There is a very clever mechanism, the Bechdel test, which assesses a movie’s treatment of its female characters. In order to pass this test, a film must have at least two women who talk to each other about something other than men. Simple, right?
Wrong. Given that getting a ring from a man is often deemed the high point of a woman’s life in cinematic depictions, finding films in which women have genuine relationships with each other isn’t an easy task. But found them we have!
The Daily Californian has curated a list of the best female friendships in movies. In these films, women are allowed to laugh, cry, fight, make up and everything in between. All of these films have fantastic relationships between women at the core of their respective screenplays, which is something worth celebrating.
“Booksmart” — Molly (Beanie Feldstein) and Amy (Kaitlyn Dever)
Written and directed by Olivia Wilde, “Booksmart” is an intelligent, modern approach to female friendship in its most heightened and fraught state: high school. Molly and Amy are soulmates, the kind that young people — especially women — treasure so much during their teen years, a time which is soul-crushingly intense. During these years, there’s pressure to focus on your future while still trying to enjoy the present, which can be frustratingly cruel and equally exciting. There are only a few ways to get through this kind of isolating experience, and one of the most rewarding ones is to lean on a best friend. The pair has clung to one another to make it to graduation, focusing their efforts on studying and school council (Molly) and activism (Amy) to ensure success. They’ve eschewed romance or social outings for all four years of high school because they didn’t need all that: they had each other. This alone — the relationship between two wide-eyed girls simply looking to enjoy themselves at the most epic party of all time — is what sets “Booksmart” apart.
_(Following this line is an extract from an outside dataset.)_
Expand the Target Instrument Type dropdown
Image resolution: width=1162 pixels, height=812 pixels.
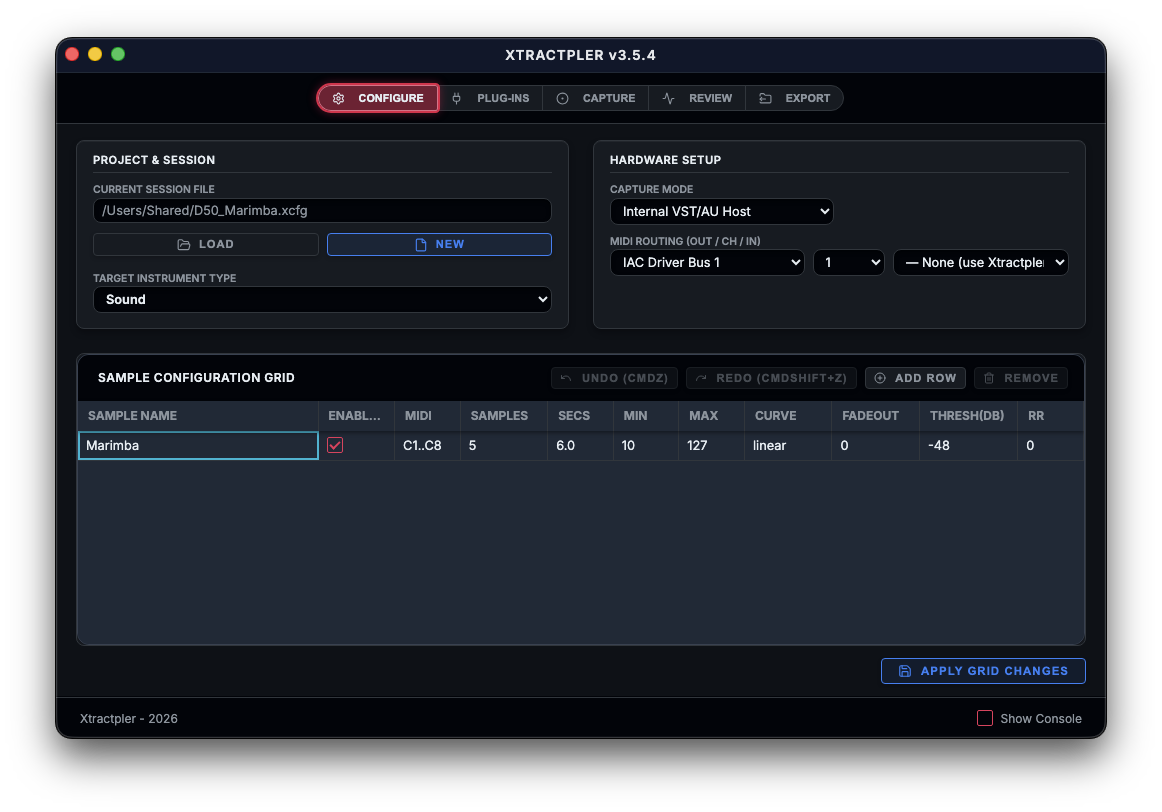pos(322,299)
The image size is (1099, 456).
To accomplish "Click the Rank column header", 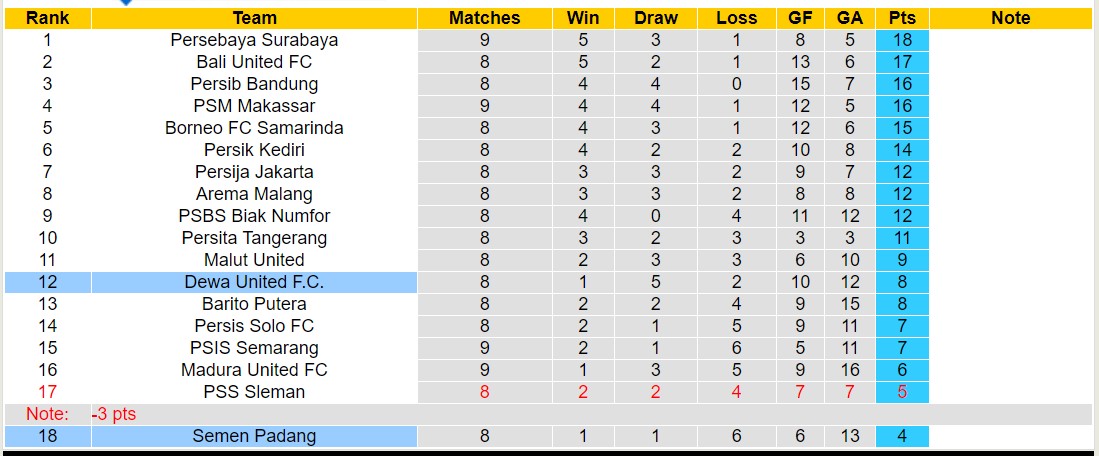I will [x=47, y=18].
“Clueless” — Cher Horowitz (Alicia Silverstone), Dionne Davenport (Stacey Dash) and Tai Frasier (Brittany Murphy)
Cher and Dionne are friends because they both know what it’s like for people to be jealous of them. Tai has never had straight friends before — until she finds the perfect duo to blow off steam with. Amy Heckerling’s film adaptation of Jane Austen’s 1815 novel “Emma” has become iconic, setting the standard for all the teen rom-coms that followed. Unlike its successors, the plot of “Clueless” does not focus on evil, popular girls tearing each other down in order to get a guy. Instead, the movie centers around rich, complicated and funny female friendships. Cher, Dionne and Tai are “rollin’ with the (female) homies.” At their core, what defines these characters is their relationships with other women.
“The Princess Diaries” — Mia Thermopolis (Anne Hathaway) and Lilly Moscovitz (Heather Matarazzo)
“The Princess Diaries” is the story of Mia, a painfully shy and awkward 15-year-old who discovers that she is heir to the Genovian throne. After Mia discovers the truth about her royal status in a foreign country, Lilly is right there by her side to help her navigate fake friends and etiquette classes. Mia and Lilly are two peas in a pod because they don’t fit in with the snooty, preppy jerks or the high-strung jocks at their high school. Even though Lilly feels that their friendship is threatened by others who would like to exploit Mia’s new notoriety, she stands by her best friend and believes in her ability to lead and make a difference in the world. Lilly may envy Mia’s heritage, but she’s not worried about Mia doing the wrong thing as a princess. In fact, when Lilly realizes why Mia’s makeover happened, Lilly is thrilled for her and even admits to needing an attitude adjustment. Their friendship feels genuine because the pair is able to relate to one another like childhood friends, looking past their fatal flaws to root for each other’s successes.
“Someone Great” — Erin Kennedy (DeWanda Wise), Jenny Young (Gina Rodriguez) and Blair Helms (Brittany Snow)
“Someone Great,” written and directed by Jennifer Kaytin Robinson, starts where most romantic comedies end: after the guy gets the girl. The movie kicks off with a relationship montage, set gloriously to Lorde’s “Supercut.” Nine years later, the girl, Jenny, lands her dream job at Rolling Stone in San Francisco. The guy breaks up with her because he doesn’t want to be in a long-distance relationship. Then the film really begins, with Jenny’s friends Erin and Blair rallying around her during this difficult time. In the films of the past, someone like Jenny would probably be presented as a frigid, career-obsessed woman who can only be happy once she’s settled for an aimless man. “Someone Great” is about falling out of love, yes, but mostly, it’s about female friendship and not picking a man over one’s career. Robinson takes her film’s main character, and that character’s ambitions, seriously. “Someone Great” is a witty movie centered around a dynamic trio that makes the audience want to cry and dance interchangeably; it’s the cinematic equivalent of listening to a Lizzo song on repeat.